Tutto pur di arrivare a un accordo che mai è diventato trattato perché l'amministrazione Obama non ha mai sottoposto il testo al Congresso dove non avrebbe ottenuto i due terzi richiesti di approvazione da parte del Senato. C'è chi dice in questi giorni che il Jcpoa non abbia alcun valore legale. Per questo a Donald Trump è bastata una firma per revocarlo.
Come mai nessuno degli alleati europei più Russia e Cina e le stesse Nazioni Unite che hanno avallato il tutto, si sono chiesti le ragioni del comportamento dell’ex presidente americano?
E intanto cosa farà l'Europa, che sta ricevendo con grande sfoggio di amicizia Zarif, fingendo ancora di avere in mano il miglior accordo possibile?
Tra le minacce di Teheran c'è quella ribadita da Khamenei che impone agli europei l'obbligo di mantenere in piedi l'accordo così com'è senza far perdere all'Iran alcun vantaggio. Richiesta impossibile. Le imprese europee diventerebbero anche loro oggetto delle sanzioni e delle ritorsioni americane, l'accesso al sistema bancario sarebbe bloccato.
L'Europa ha sei mesi di tempo per decidere, tanti gliene ha concessi Donald Trump, che è uscito dall'accordo invocando l'interesse nazionale americano.
Mogherini e Merkel stanno facendo muso duro, ma non Macron. Il presidente francese tenta di rinegoziare l'accordo, ma soprattutto pensa a salvare l'Europa dalla guerra dei dazi sul commercio. L'Iran potrebbe essere la merce di scambio per una trattativa più avanzata con gli Stati Uniti.
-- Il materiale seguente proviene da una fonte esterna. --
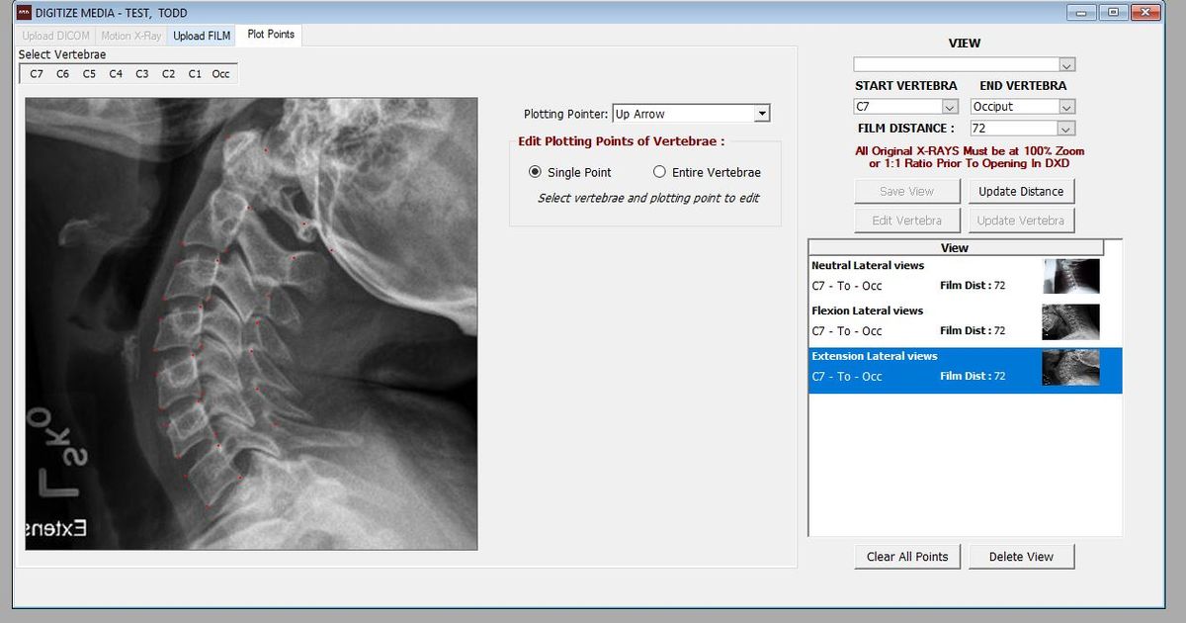Click the Digitize Media app icon in title bar

(x=24, y=13)
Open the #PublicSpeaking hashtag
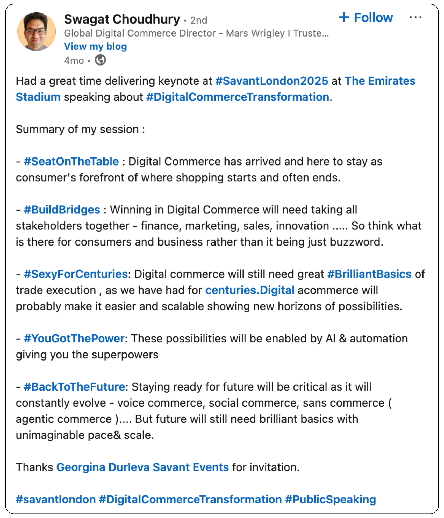Image resolution: width=444 pixels, height=518 pixels. pos(331,500)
Quanto alle Nazioni Unite, tirate in ballo da Zarif per denunciare la violazione della legge internazionale da parte di Donald Trump, al Palazzo di Vetro si ricorda con dolore lo scandalo dell' Oil for Food, il famoso programma che doveva togliere le sanzioni o ridurle all'Iraq di Saddam Hussein, che gli consenti’ di vendere petrolio in cambio di controlli sugli armamenti e che gli fornì nel giro di pochi anni 11 miliardi di dollari mai utilizzati per il popolo iracheno, ma in una certa parte redistribuiti a personaggi che avrebbero dovuto indagare e sorvegliare sul rispetto dell'accordo. Erano ciprioti, russi, inglesi, francesi, tutti nomi noti e apparentemente rispettabili.